AVAILABLE DATA:

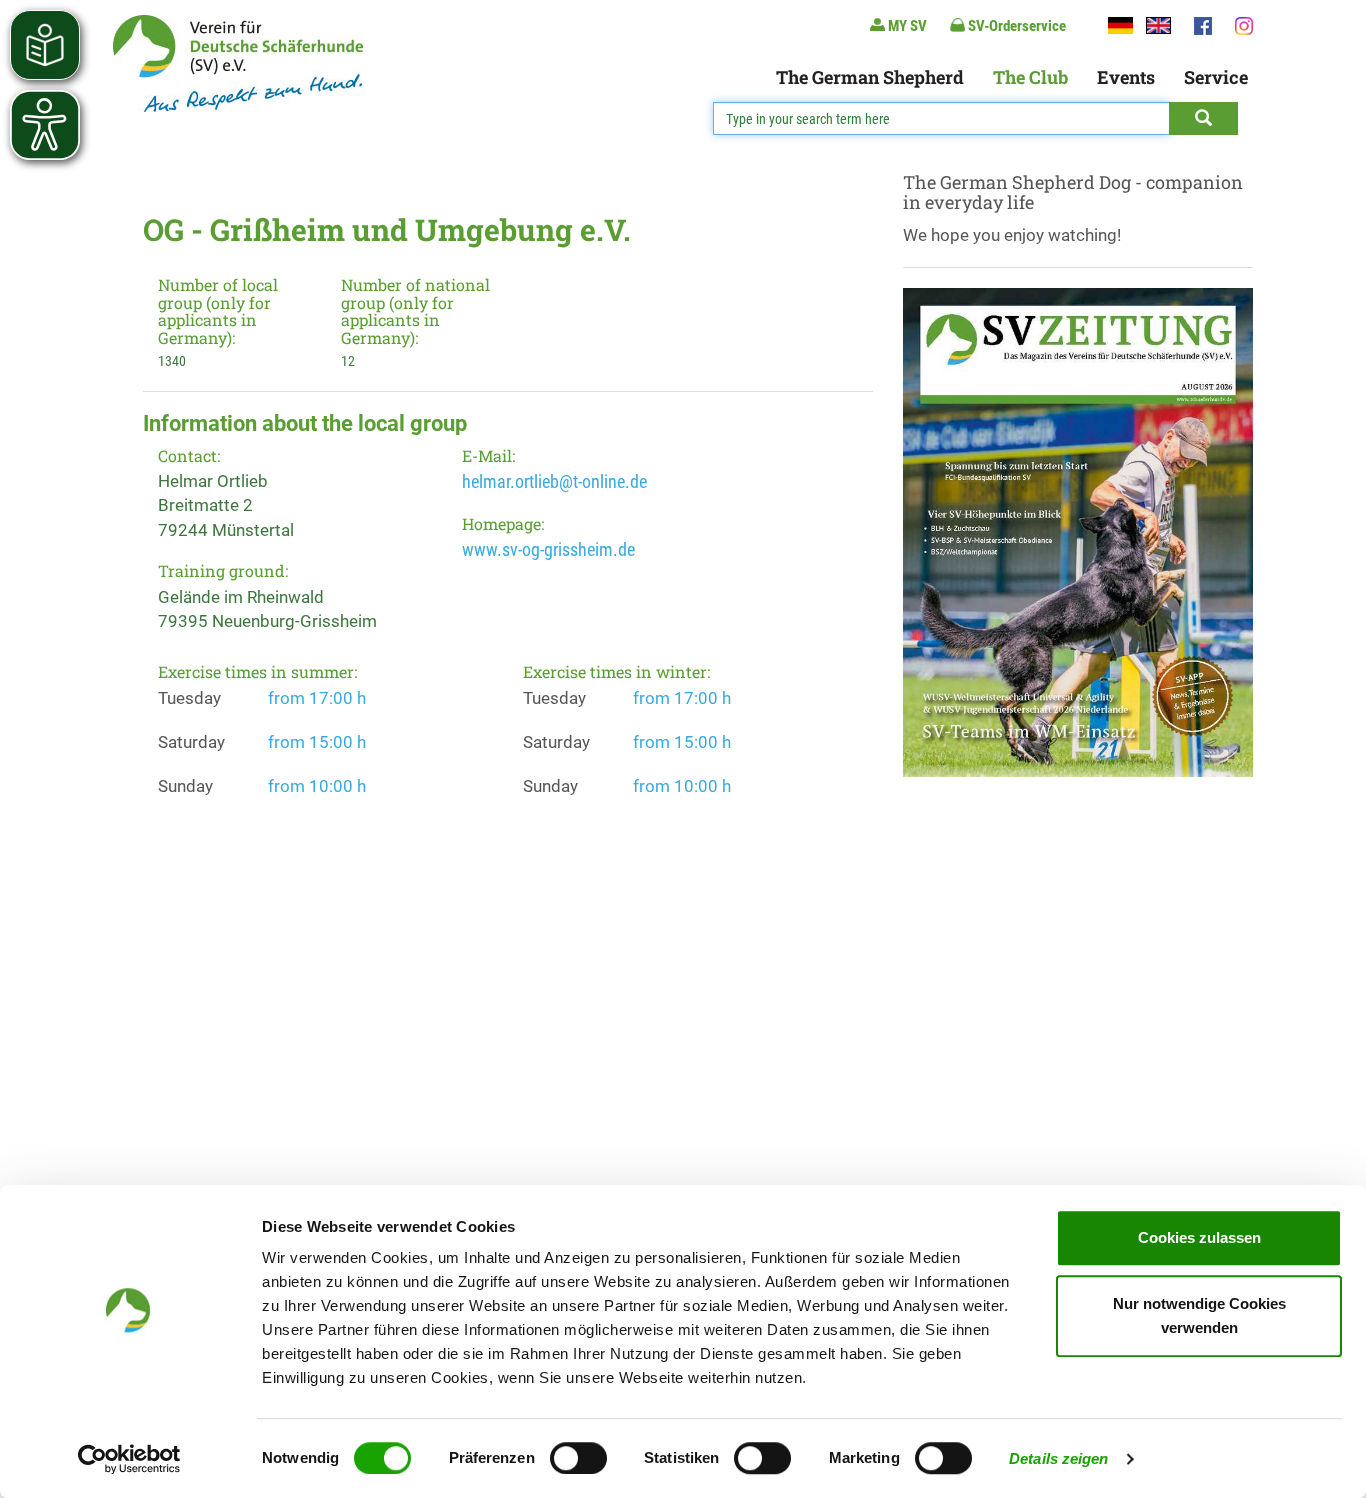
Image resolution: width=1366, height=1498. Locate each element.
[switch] (578, 1458)
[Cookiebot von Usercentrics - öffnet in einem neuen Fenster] (129, 1459)
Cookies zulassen (1199, 1237)
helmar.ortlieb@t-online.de (554, 481)
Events (1126, 77)
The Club (1030, 77)
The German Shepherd (870, 77)
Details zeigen (1058, 1458)
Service (1216, 77)
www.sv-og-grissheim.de (548, 549)
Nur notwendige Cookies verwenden (1199, 1315)
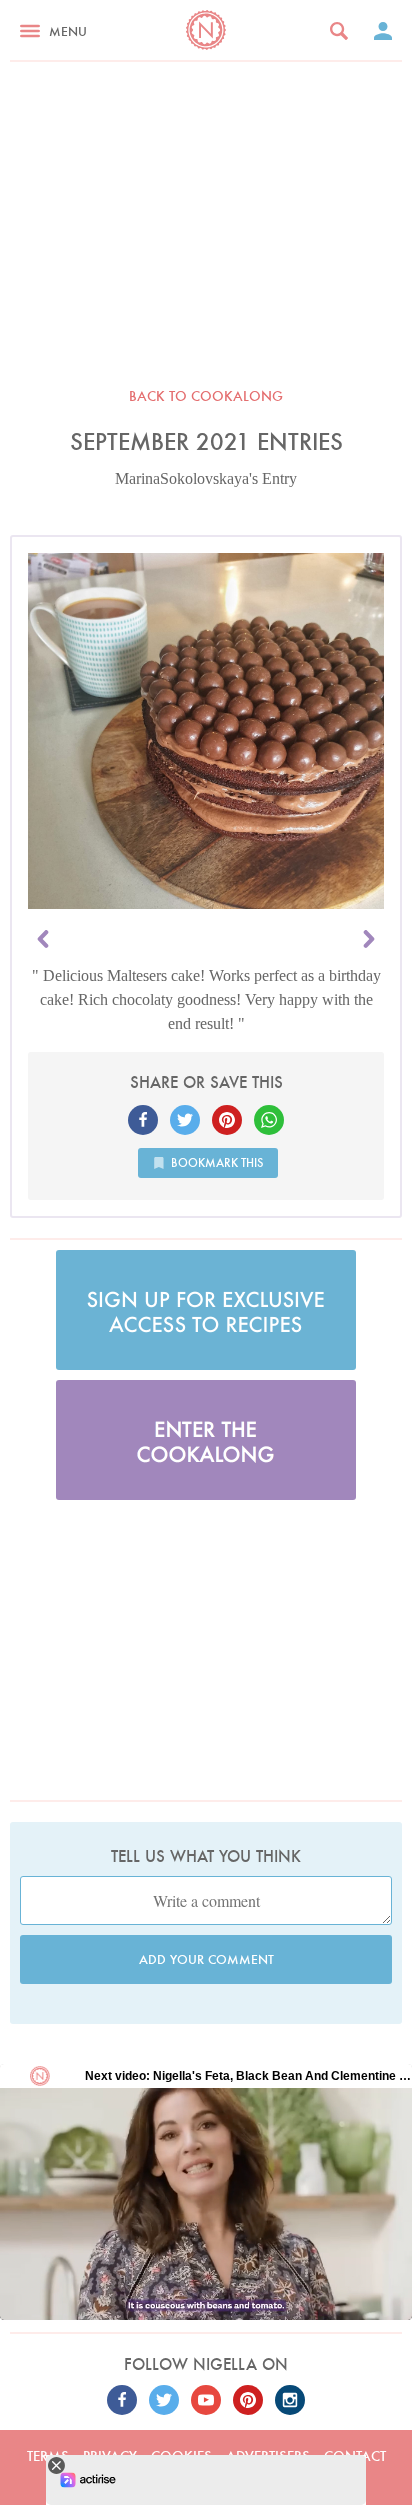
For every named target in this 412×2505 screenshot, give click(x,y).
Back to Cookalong (206, 396)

THE PROBLEM:
Only lines with the word "Cookies" are needed. Copy them from the preceding records.

SOLUTION TO THIS TASK:
Cookies zulassen (1199, 1237)
Nur notwendige Cookies verwenden (1199, 1315)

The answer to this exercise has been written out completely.